TASK REQUIREMENTS -
How many lines in these records hold the string "Collapse"? State only that number.

EXTRACTED INFORMATION -
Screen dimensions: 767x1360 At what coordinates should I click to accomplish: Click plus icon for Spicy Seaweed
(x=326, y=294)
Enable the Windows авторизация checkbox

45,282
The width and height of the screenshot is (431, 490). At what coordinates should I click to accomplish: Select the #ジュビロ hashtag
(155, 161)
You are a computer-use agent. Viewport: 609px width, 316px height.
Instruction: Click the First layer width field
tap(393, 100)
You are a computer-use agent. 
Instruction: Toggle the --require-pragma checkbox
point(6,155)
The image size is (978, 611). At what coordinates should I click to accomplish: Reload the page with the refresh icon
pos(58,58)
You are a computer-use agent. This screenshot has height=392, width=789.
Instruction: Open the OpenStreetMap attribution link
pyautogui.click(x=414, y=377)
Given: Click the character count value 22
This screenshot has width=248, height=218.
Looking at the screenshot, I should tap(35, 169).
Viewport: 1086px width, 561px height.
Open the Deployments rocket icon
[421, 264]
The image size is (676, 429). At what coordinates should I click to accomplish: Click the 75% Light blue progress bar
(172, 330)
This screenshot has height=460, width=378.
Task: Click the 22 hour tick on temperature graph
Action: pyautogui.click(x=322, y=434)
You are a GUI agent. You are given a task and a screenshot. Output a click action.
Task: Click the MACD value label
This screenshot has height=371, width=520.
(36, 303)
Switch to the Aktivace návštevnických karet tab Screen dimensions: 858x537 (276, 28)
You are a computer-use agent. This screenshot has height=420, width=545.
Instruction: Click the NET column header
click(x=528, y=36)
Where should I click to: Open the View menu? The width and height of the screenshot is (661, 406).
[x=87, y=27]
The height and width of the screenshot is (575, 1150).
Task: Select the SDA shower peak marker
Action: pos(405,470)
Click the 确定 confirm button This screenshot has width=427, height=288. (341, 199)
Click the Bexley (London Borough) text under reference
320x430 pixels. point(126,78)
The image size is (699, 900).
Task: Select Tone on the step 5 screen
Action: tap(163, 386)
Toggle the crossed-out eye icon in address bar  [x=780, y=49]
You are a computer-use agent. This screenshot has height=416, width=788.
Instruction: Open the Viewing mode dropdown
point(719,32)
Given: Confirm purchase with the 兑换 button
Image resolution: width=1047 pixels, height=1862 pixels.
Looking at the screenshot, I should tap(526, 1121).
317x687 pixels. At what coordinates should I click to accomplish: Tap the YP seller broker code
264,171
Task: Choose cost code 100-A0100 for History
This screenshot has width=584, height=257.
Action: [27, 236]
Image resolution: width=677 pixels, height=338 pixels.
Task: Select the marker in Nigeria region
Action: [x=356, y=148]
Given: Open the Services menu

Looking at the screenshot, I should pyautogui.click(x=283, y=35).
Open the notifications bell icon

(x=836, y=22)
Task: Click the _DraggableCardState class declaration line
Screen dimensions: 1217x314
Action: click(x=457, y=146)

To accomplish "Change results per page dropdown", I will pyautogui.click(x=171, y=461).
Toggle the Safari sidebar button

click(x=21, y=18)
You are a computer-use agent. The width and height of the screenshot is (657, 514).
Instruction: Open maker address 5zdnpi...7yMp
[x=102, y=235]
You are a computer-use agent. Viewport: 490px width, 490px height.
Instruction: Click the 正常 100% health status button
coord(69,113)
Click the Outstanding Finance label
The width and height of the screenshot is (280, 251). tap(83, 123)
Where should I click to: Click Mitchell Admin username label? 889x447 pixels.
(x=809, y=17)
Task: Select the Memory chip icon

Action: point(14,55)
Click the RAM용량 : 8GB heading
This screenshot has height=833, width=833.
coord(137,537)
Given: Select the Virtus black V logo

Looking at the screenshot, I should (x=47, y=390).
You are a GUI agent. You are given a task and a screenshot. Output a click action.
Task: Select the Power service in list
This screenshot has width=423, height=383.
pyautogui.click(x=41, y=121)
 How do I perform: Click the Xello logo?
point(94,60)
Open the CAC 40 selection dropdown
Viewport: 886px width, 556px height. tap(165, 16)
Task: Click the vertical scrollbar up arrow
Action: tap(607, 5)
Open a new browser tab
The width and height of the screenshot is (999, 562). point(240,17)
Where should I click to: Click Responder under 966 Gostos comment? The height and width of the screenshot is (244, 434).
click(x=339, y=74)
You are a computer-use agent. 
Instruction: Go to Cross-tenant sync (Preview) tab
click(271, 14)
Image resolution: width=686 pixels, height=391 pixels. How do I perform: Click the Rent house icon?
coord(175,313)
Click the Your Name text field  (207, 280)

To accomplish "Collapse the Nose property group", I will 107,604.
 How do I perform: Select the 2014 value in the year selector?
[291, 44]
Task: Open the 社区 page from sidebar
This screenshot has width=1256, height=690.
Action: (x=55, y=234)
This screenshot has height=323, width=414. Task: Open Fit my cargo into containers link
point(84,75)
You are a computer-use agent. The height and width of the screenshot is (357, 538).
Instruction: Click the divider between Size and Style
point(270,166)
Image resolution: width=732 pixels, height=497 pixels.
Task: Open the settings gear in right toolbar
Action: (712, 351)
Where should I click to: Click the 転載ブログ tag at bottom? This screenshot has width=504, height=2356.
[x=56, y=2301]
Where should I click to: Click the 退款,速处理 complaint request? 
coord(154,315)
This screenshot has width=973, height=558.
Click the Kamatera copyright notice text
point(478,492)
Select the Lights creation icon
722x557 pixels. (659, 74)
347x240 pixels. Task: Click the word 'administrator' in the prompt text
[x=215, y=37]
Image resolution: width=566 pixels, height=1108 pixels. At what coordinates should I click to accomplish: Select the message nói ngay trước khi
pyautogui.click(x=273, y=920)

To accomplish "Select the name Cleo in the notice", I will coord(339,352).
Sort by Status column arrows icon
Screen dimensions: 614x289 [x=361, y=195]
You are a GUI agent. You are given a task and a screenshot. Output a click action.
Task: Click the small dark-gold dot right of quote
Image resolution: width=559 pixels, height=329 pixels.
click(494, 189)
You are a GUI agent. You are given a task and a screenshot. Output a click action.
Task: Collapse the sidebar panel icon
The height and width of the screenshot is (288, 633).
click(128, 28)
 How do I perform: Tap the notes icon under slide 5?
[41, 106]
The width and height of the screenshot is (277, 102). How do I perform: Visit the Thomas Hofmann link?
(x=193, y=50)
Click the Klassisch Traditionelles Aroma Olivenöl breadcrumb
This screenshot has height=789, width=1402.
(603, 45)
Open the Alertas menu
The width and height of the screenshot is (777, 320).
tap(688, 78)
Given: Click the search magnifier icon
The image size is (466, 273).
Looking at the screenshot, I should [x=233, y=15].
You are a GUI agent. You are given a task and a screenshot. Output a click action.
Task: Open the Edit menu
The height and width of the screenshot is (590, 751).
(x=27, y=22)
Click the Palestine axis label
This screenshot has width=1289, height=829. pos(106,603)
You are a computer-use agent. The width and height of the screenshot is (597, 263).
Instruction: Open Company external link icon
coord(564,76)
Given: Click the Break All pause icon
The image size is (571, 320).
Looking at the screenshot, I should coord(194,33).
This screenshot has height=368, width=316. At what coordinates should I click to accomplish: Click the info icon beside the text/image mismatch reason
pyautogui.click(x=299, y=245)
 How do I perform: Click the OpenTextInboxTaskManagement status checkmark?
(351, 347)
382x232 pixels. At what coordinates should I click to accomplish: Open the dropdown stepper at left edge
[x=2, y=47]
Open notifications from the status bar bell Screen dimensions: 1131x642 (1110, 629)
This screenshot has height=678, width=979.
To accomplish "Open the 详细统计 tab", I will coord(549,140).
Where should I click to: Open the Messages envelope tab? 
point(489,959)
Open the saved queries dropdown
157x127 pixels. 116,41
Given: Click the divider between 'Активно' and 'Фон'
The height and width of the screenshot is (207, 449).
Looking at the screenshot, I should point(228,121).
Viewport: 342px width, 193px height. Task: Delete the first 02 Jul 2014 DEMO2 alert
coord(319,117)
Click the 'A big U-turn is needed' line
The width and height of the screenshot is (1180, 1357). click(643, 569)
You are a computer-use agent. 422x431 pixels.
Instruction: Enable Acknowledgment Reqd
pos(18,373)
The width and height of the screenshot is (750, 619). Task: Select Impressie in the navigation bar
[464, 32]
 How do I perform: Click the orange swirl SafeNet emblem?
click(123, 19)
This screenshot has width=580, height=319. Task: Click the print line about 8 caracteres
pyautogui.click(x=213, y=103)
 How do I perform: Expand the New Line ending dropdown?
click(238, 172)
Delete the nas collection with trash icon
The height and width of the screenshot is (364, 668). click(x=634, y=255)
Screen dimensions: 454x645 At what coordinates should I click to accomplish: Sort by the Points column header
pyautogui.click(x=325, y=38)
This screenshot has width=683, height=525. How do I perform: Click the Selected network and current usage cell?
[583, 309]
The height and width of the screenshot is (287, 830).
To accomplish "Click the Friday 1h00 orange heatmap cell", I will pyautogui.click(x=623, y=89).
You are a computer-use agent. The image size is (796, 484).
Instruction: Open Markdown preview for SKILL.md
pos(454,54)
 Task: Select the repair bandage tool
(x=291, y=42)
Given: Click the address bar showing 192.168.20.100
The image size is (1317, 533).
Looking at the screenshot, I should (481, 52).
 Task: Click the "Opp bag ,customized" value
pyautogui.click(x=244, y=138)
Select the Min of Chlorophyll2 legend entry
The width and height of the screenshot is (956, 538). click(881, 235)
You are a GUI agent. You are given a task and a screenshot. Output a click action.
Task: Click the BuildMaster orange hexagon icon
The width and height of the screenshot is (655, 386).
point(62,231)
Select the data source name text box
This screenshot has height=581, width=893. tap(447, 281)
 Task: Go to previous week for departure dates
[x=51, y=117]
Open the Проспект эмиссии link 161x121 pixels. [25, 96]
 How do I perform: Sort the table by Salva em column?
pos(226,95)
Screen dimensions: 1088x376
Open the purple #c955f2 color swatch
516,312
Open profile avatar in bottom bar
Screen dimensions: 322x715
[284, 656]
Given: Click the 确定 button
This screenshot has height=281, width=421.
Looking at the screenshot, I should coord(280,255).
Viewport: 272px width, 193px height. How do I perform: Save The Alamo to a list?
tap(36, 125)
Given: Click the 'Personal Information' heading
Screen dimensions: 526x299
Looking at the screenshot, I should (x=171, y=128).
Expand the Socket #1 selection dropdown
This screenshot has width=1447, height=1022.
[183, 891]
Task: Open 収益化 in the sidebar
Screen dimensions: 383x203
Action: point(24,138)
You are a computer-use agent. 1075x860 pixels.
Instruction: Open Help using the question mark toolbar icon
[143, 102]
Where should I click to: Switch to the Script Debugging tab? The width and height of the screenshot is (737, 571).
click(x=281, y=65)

EXERCISE ANSWER -
2